Worth was letting me talk, but I knew he was getting as much from it as I was. “So, we’ve been identifying in our parents what we don’t like in general, and then trying to cover it up with some of the same devices they used. We think we’re different, better… and the scary thing is, they probably thought the same thing. I mean, my mother slept with your father and they weren’t married. You know what? We did the same thing. My mother ran away from the truth of it.
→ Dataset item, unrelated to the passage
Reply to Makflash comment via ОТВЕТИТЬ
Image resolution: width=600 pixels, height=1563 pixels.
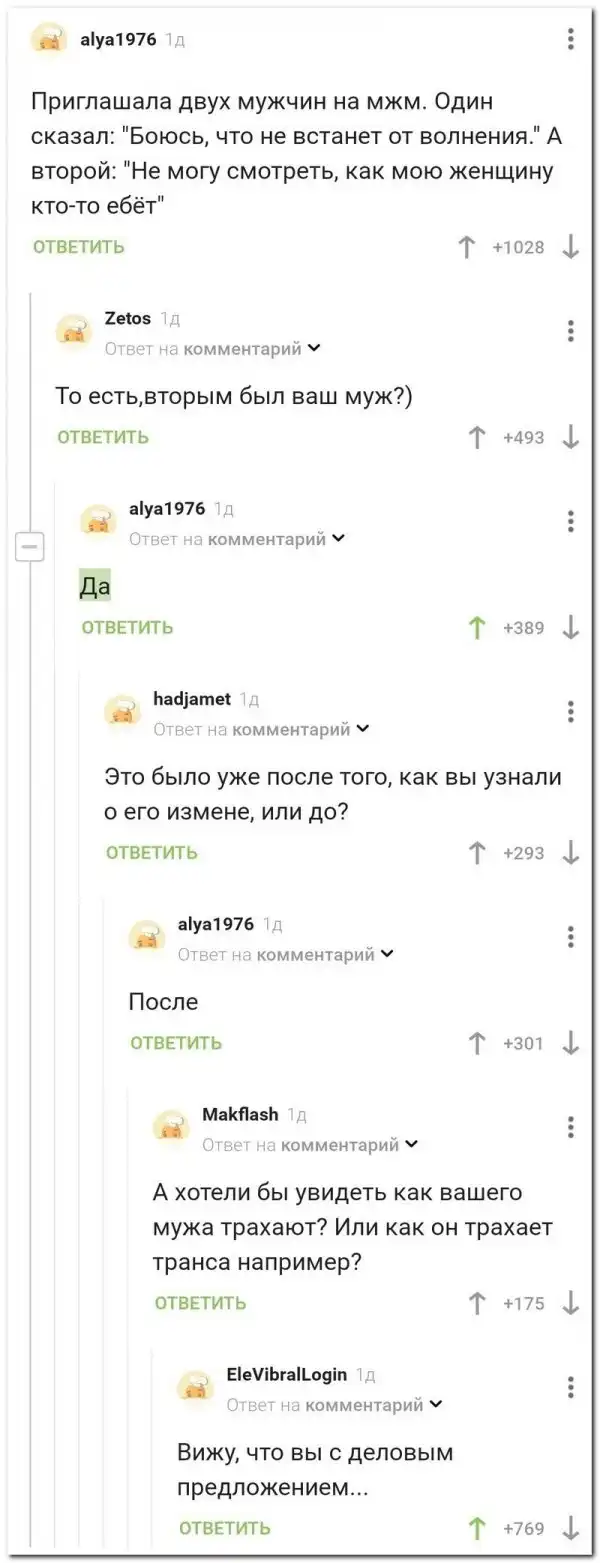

You know what? So did I. Your father focused more on his business and growing his wealth than he did his family. You know what? So did you! Don’t you see? We’ve become exactly what we hate the most. Why do we hate it? Were they totally wastes of human flesh? No, they were raised to be that way. Once you take that first step to the dark side, there’s no going back. Not unless you acknowledge the dark side and refuse to stay there. Well, I refuse to go back to the dark side, Worth.”
“What are you saying, Auggie?”
“I’m saying this. First of all, I want to be the authentic me, whoever that is, good or bad. I want my son to come home and be raised for who he is, using the same gauge as I will; what makes sense for each of us individually. I want you to do the same thing; not because I want to control you, but because I truly feel it’s the path that will make you happiest. If you’re happy, then we’re all happy, because we use you as an example. Why can’t one of us be happy and the others miserable? That makes all of us miserable.”
“Auggie, are you sure you didn’t go to shrink school?” he asked me, grinning.
“I think that shrink school can sometimes be the last place to learn about human nature — in the wild. In school, you learned how to apply concepts and identifying tags to people who were simply being what life brought them to be. It didn’t make them bad or sick or sometimes even wrong. It just made them. Your job was to straighten them out — and yet look at us. Are we straightened out?”